As I was backing out of the driveway, I was checking the street for oncoming cars but not paying attention to where I was backing.
In the depths of my distracted mind, I figured the backup camera would scream at me if I got too close to another vehicle.
As I am speedily exiting our driveway, I am jolted from my mindless reverie as I smash into my neighbor’s parked pickup. I feel blood drain from my face as I hear the backup camera screaming at me.
What a way to meet my new neighbors.
My cost of mindlessness for this moment was quite pricey but I have been practicing this fuzzy habit for years.
I know the feeling well. I typically drift into mindlessness when I am doing something routine that requires little thought.

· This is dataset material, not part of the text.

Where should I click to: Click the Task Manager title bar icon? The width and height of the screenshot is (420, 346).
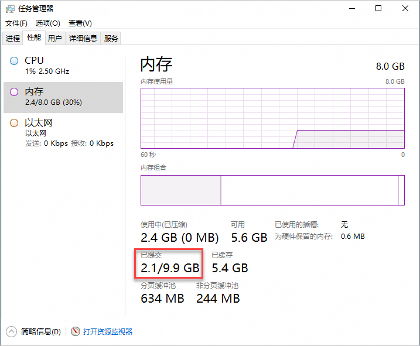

Usually, the drift comes up during hygiene activities like brushing my teething, showering, and putting on lotion. Habits that are so routine that I don’t need to worry about harming myself if I let me mind drift for a moment.
The unfortunate part is that it doesn’t end there. It can include a gaggle of other activities like commuting, making dinner, even eating. It is not a good feeling when I suddenly realize – I don’t remember how I got here.

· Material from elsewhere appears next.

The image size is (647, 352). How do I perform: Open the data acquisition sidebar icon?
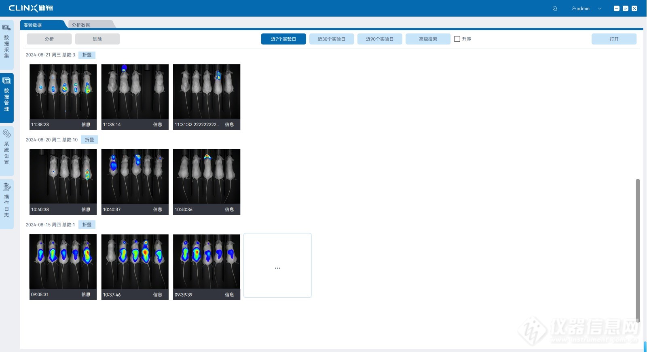click(6, 28)
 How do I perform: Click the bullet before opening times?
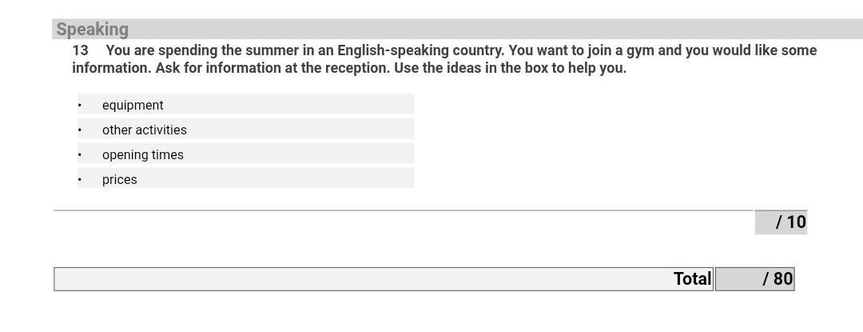pos(80,154)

The slippery slope of mindlessness.
THE PROBLEM WITH THE DRIFT
As a fully faulted human, I still default to mindlessness especially when my brain is tired. I let the ingrained habitats take over and give my energy-sapping thinker a break.
I strive for better by grounding myself in the process. Instead of letting the fog creep in, I try focus on what I am feeling like the warm water when I am washing dishes or the beautiful rainbow shine of the soapy bubbles.
If I focus on my senses and the awareness of the moment, I am more likely to enjoy the process. As a bonus, no emergency funds hurt!
BATTLING THE FOG
I know it’s worth the energy to avoid the cost of mindlessness because all the science I have read about it suggests the more my mind wanders, the less happy I am.
Turns out, mindfulness is cheaper than mindlessness.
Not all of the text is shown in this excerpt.